I am a caregiver. This is the hat I wear today with both pride and humility. And while it is not a hat, a role, I planned or one I imagined would give me the gratification and learning it does, I embrace the joys and heartaches that come with this important work. I also wear other hats now — non-profit volunteer, community member, author, to name a few — and in the past — criminal defense attorney, massage therapist, small business owner, higher education administrator, adult educator. I have found them all satisfying in many respects, and still do. At the same time, being a spousal caregiver has, in many ways, been the most rewarding.
(As an important aside, speaking of hats, my favorite hat is now, and always has been, a panama straw.)
My wife Deloris had a stroke in August 2005 and while she has recovered from this debilitation to a great degree, I still am on call 24/7. We live on Whidbey Island, about 40 miles north of Seattle, Washington. Our family members are spread out from Salt Lake City to Rhode Island, so they are not available for daily care. Household responsibilities — cooking, shopping, laundry, driving, scheduling, as little house and yard work as I can get away with – as well as monitoring Deloris’s medications, diet, exercise, and other daily routines are my responsibility.
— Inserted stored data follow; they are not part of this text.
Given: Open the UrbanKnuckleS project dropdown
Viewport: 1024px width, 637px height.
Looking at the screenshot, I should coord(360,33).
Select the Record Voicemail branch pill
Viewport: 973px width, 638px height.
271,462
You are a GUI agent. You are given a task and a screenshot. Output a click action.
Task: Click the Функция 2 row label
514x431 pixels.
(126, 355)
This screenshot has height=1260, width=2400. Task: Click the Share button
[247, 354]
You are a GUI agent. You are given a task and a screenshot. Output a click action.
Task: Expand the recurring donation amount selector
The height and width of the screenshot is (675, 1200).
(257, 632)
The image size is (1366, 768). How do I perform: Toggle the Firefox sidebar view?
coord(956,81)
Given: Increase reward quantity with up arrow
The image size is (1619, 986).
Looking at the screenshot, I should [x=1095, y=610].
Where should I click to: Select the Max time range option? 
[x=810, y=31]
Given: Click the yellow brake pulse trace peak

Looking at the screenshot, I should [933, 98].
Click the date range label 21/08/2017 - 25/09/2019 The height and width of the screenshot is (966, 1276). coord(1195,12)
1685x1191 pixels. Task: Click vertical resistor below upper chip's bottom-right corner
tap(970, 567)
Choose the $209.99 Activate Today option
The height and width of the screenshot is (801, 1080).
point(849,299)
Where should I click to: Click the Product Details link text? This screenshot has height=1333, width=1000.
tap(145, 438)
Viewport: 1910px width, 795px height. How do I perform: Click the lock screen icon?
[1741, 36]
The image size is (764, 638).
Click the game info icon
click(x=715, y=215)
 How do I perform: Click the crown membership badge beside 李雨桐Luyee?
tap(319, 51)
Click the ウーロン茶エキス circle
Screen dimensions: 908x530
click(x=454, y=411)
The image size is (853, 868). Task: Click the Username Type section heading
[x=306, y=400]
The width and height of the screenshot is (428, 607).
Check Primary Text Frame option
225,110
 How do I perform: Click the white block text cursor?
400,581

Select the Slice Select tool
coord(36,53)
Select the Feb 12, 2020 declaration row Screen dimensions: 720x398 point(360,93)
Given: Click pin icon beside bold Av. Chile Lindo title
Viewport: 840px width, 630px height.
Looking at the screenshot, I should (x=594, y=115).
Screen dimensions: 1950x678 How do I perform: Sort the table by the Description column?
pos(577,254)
While I discharge these responsibilities with varying degrees of positivity, depending on the day, I attempt to maintain some semblance of a personal life for myself, knowing the first rule of caregiving is taking care of oneself in order to be able to care for others. And I strive to remember that the woman who needs my help, who is incapable of full independence, is not some invalid but rather is my wife, a highly intelligent, mature, and loving woman. She is my life partner, my soul mate, and not some recalcitrant three year old—regardless of how I think she is acting in any given moment. This is a hard balance to maintain, and one I am not ashamed to say I have not always capable of doing. Throughout this journey, in fact almost in any given week, I have experienced the entire gamut of emotions, a fact I of which I am not necessarily proud. As much as I want to think of myself as always being compassionate and understanding, accepting whatever is presented with patience, grace, and love, there have been times when my “Evil Twin” has taken possession of my body. I can’t believe how he treats my wife at those times! Where does he come from? Who raised him! Luckily, as I write this, he seems to have left. I can only hope he stays away. I know Deloris does.
I know my experiences are not that different from other family caregivers, some of whom are working with loved ones with much more serious debilities than Deloris’s. We are all on our separate journeys, even as we face many of the same issues and concerns. All I know is my experience, which I share in this blog, for whatever help it might be to others.